* **Action item**:
Whatever appears in the records should be given again exactly, down to the last mark.

• • • •

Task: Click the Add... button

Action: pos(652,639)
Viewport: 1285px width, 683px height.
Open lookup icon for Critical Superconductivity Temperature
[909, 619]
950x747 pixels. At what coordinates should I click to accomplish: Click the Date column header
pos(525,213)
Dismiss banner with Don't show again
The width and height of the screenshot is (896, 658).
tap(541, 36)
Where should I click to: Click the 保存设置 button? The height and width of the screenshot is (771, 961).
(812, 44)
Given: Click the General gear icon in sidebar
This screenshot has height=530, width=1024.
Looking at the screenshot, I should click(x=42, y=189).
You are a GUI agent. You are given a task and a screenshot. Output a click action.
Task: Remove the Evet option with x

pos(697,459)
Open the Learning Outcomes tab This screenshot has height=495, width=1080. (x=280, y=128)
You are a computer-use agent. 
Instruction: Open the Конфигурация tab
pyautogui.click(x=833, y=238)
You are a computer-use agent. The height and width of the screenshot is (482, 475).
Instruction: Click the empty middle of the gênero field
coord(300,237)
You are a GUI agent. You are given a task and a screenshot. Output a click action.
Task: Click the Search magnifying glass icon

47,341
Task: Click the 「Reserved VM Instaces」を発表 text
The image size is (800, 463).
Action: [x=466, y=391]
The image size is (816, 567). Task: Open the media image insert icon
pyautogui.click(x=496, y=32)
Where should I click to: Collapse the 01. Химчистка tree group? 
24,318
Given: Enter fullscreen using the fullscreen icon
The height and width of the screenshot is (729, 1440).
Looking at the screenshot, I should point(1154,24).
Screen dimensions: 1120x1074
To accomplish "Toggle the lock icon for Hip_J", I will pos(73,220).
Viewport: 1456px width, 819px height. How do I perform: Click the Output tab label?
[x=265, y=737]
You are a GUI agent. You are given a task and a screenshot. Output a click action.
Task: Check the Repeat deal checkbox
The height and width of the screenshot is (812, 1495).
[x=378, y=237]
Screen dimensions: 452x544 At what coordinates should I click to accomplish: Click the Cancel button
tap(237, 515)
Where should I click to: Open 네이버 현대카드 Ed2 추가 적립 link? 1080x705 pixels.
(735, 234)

• • • •

* **Result for this exercise**:
Task: Click the Add... button

Action: pos(652,639)
Viewport: 1285px width, 683px height.
Open lookup icon for Critical Superconductivity Temperature
[909, 619]
950x747 pixels. At what coordinates should I click to accomplish: Click the Date column header
pos(525,213)
Dismiss banner with Don't show again
The width and height of the screenshot is (896, 658).
tap(541, 36)
Where should I click to: Click the 保存设置 button? The height and width of the screenshot is (771, 961).
(812, 44)
Given: Click the General gear icon in sidebar
This screenshot has height=530, width=1024.
Looking at the screenshot, I should click(x=42, y=189).
You are a GUI agent. You are given a task and a screenshot. Output a click action.
Task: Remove the Evet option with x

pos(697,459)
Open the Learning Outcomes tab This screenshot has height=495, width=1080. (x=280, y=128)
You are a computer-use agent. 
Instruction: Open the Конфигурация tab
pyautogui.click(x=833, y=238)
You are a computer-use agent. The height and width of the screenshot is (482, 475).
Instruction: Click the empty middle of the gênero field
coord(300,237)
You are a GUI agent. You are given a task and a screenshot. Output a click action.
Task: Click the Search magnifying glass icon

47,341
Task: Click the 「Reserved VM Instaces」を発表 text
The image size is (800, 463).
Action: [x=466, y=391]
The image size is (816, 567). Task: Open the media image insert icon
pyautogui.click(x=496, y=32)
Where should I click to: Collapse the 01. Химчистка tree group? 
24,318
Given: Enter fullscreen using the fullscreen icon
The height and width of the screenshot is (729, 1440).
Looking at the screenshot, I should point(1154,24).
Screen dimensions: 1120x1074
To accomplish "Toggle the lock icon for Hip_J", I will pos(73,220).
Viewport: 1456px width, 819px height. How do I perform: Click the Output tab label?
[x=265, y=737]
You are a GUI agent. You are given a task and a screenshot. Output a click action.
Task: Check the Repeat deal checkbox
The height and width of the screenshot is (812, 1495).
[x=378, y=237]
Screen dimensions: 452x544 At what coordinates should I click to accomplish: Click the Cancel button
tap(237, 515)
Where should I click to: Open 네이버 현대카드 Ed2 추가 적립 link? 1080x705 pixels.
(735, 234)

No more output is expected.